▶ [练习任务]:
A: 请照原文抄录这篇写冬日火锅的短文中的一段:从含有“这种偶遇的奇妙感觉并不常有。”的地方抄起,抄到“的好朋友,那简直幸福到极点。”为止。
B: 在这篇写冬日火锅的短文里,什么食材被说成与金针菇是绝配?

冬日与火锅好似恋人
冬日与火锅好似恋人
吃。在键盘上敲完这美妙的一个字,望着厨房里汩汩冒着热气的汤锅,好想把键盘扔到南太平洋的海面上。任它一路飘荡,最好别挡我“吃货”的心。
可这心思还不够彻底,我好想冲出去吃一份火锅啊。
降温了,天冷了,一到冬天,我们就与阿咩和阿嘎为伍。涮羊肉,喝笋子老鸭汤,套羊毛针织衫,穿鸭绒。从头到脚,哇,真应该赞美它们。
在老北京的铜锅面前,总有一种时空穿梭的错觉。与朋友聚,围坐在桌前,大家有说有笑,清汤沸水,雾气氤氲,刚片好的肉在锅里跳着舞,我们拿筷子把它们揪上来,用麻酱将它包裹,送到嘴里。那个瞬间,窗外飘着雪,心头好似艳阳天。
也许是年代戏看过太多,于是这铜锅呀,像个有法力的道具,总让人慨叹时光匆匆。
大家还在这里坐着呢,心里就生出一堆愁。
如同有一日,晚归,路过钟楼,钟响了。许久没有听过十二点的钟声了,空空荡荡的夜突然被钟声敲醒,像是被怅然若失的情绪吞噬了,更像是步入了某种幻境,那感觉让人脚步匆匆也心生忧患。
这种偶遇的奇妙感觉并不常有。
哎呀,细想起来,还真是生年不满百,常怀千岁忧。
最逍遥自在莫过于量足味美的鸳鸯火锅。红汤早已沸腾,清汤还是温热。像热情与冷静,是两个朋友,在不同的时间存在。心急得在红汤里烫一些牛肉羊肉,往清汤里扔一些蔬菜,饮食顺序全凭一时兴起。
将高热量的担忧抛之脑后,这一刻只要大快朵颐。
更何况,轻荤有轻荤的吃法,解馋有解馋的清单。如果爱美的女生还有一丝挥之不去的小忧虑,那只吃蔬菜也有同样的滋味。
鱼片与脆骨,手打的肉丸和鱼丸,午餐肉和小香肠,统统丢到汤里。毛肚与金针菇是绝配,冻豆腐吸牢了汤汁把口腔的每一个味蕾都烫得分外舒爽,腐竹与老油条能吃出不同感觉,粉丝与青菜最是饱胃,如果店里的酱汁是一绝,如果恰好有一个调酱手艺绝佳的好朋友,那简直幸福到极点。
就算冬日严寒,吃完推开火锅店的门,会有寒气扑面而来,但火锅的暖,早已让人四体通泰,心暖暖的。
心暖了,世界就是暖的。

▶ [输入数据]:

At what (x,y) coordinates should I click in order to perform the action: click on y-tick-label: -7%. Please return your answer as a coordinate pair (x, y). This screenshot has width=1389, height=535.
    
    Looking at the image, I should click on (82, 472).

▶ [依序答案]:
A:
这种偶遇的奇妙感觉并不常有。
哎呀,细想起来,还真是生年不满百,常怀千岁忧。
最逍遥自在莫过于量足味美的鸳鸯火锅。红汤早已沸腾,清汤还是温热。像热情与冷静,是两个朋友,在不同的时间存在。心急得在红汤里烫一些牛肉羊肉,往清汤里扔一些蔬菜,饮食顺序全凭一时兴起。
将高热量的担忧抛之脑后,这一刻只要大快朵颐。
更何况,轻荤有轻荤的吃法,解馋有解馋的清单。如果爱美的女生还有一丝挥之不去的小忧虑,那只吃蔬菜也有同样的滋味。
鱼片与脆骨,手打的肉丸和鱼丸,午餐肉和小香肠,统统丢到汤里。毛肚与金针菇是绝配,冻豆腐吸牢了汤汁把口腔的每一个味蕾都烫得分外舒爽,腐竹与老油条能吃出不同感觉,粉丝与青菜最是饱胃,如果店里的酱汁是一绝,如果恰好有一个调酱手艺绝佳的好朋友,那简直幸福到极点。

B: 毛肚。